▶ [About this exercise]: Select, from the material below, each line with "agent" in it.

+++

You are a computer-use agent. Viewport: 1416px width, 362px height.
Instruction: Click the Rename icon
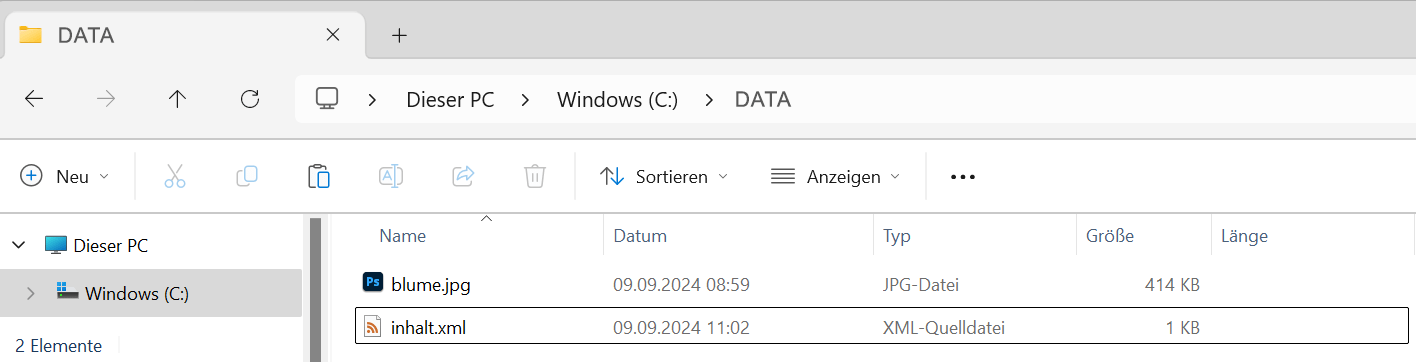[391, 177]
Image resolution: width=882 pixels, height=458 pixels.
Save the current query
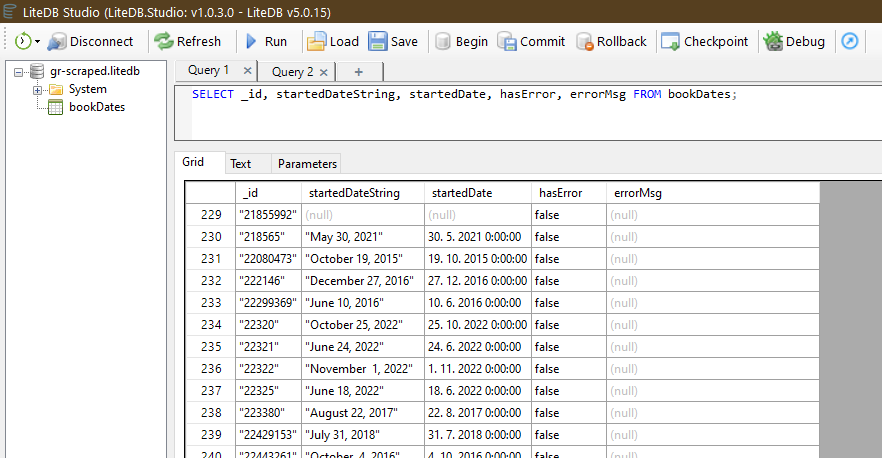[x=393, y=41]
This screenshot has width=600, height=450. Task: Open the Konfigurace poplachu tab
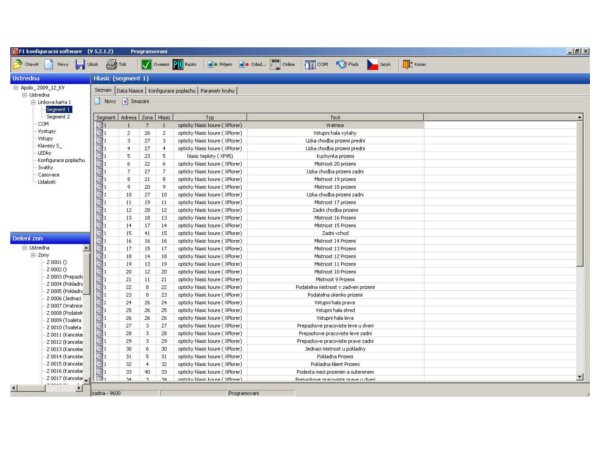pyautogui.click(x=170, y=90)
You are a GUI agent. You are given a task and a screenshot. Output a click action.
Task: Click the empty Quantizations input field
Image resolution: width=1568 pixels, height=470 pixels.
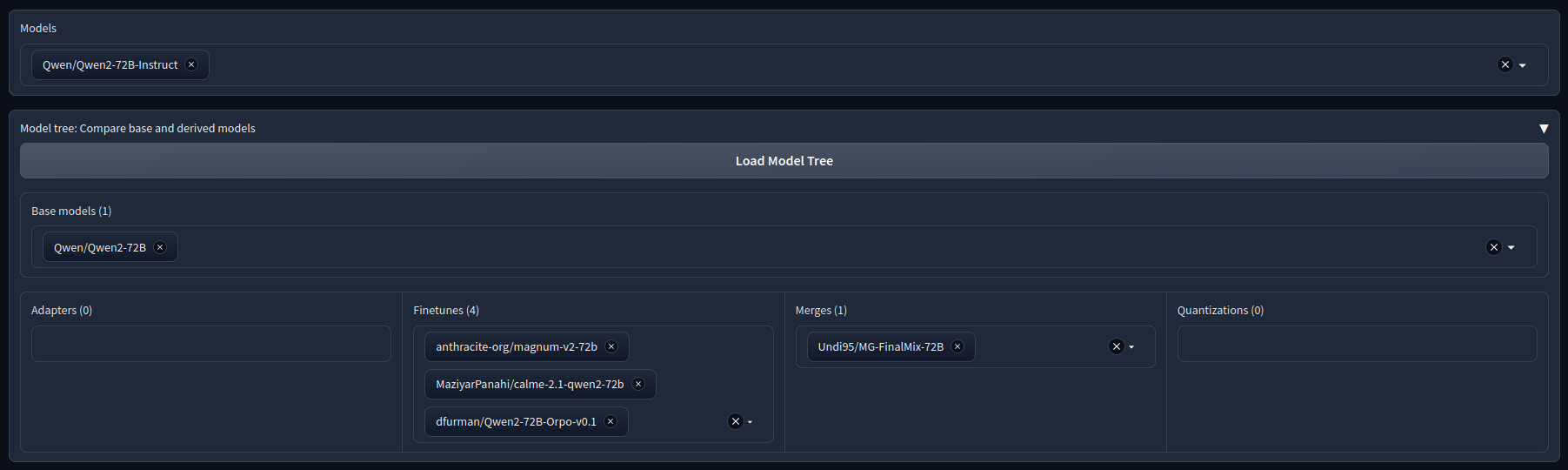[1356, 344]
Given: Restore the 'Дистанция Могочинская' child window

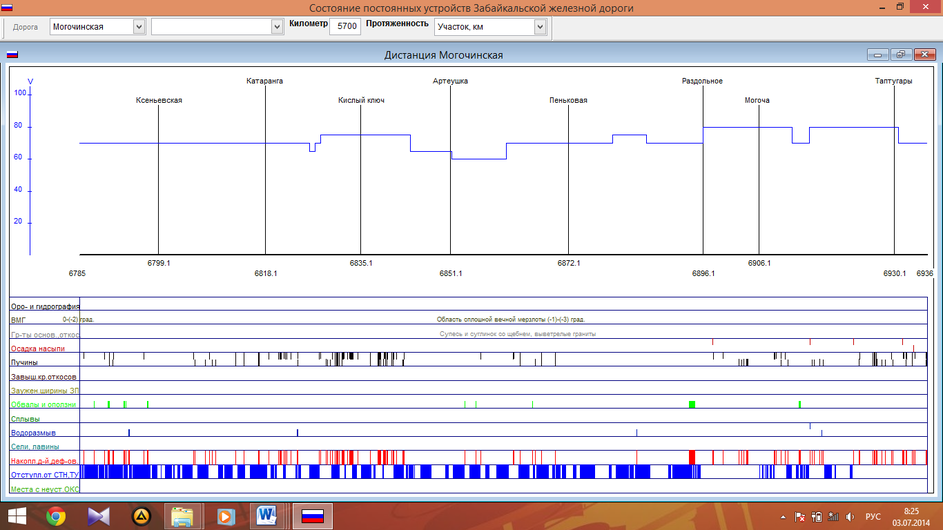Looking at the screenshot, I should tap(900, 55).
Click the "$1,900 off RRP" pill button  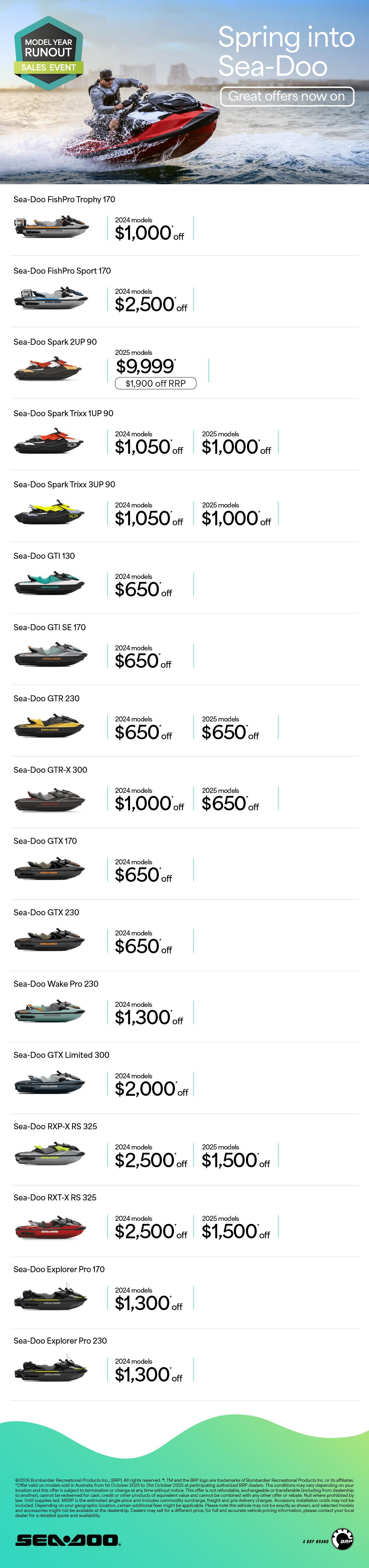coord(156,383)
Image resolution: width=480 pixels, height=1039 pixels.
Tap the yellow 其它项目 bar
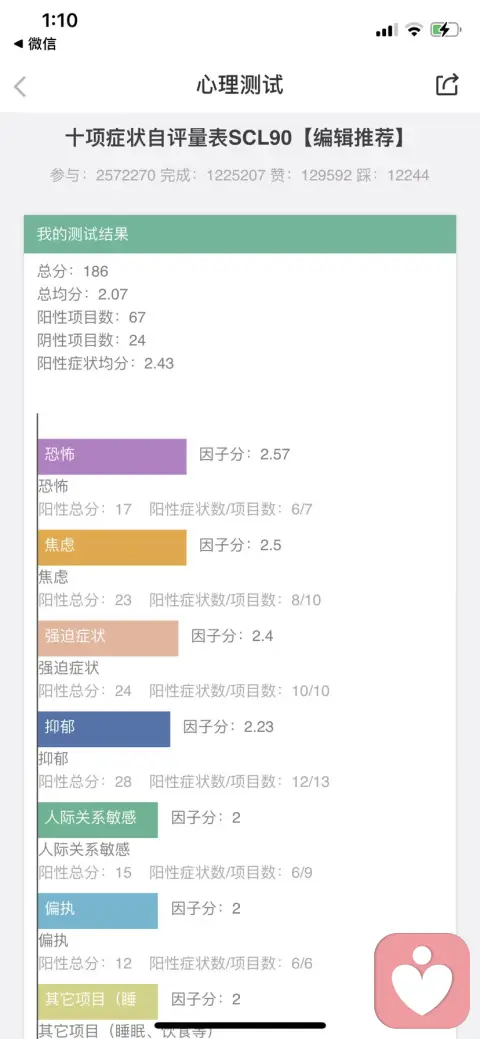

+++

▶ [Completed exercise]:
You are a computer-use agent. Viewport: 1416px width, 362px height.
You are a GUI agent. You are given a task and a screenshot. Output a click action.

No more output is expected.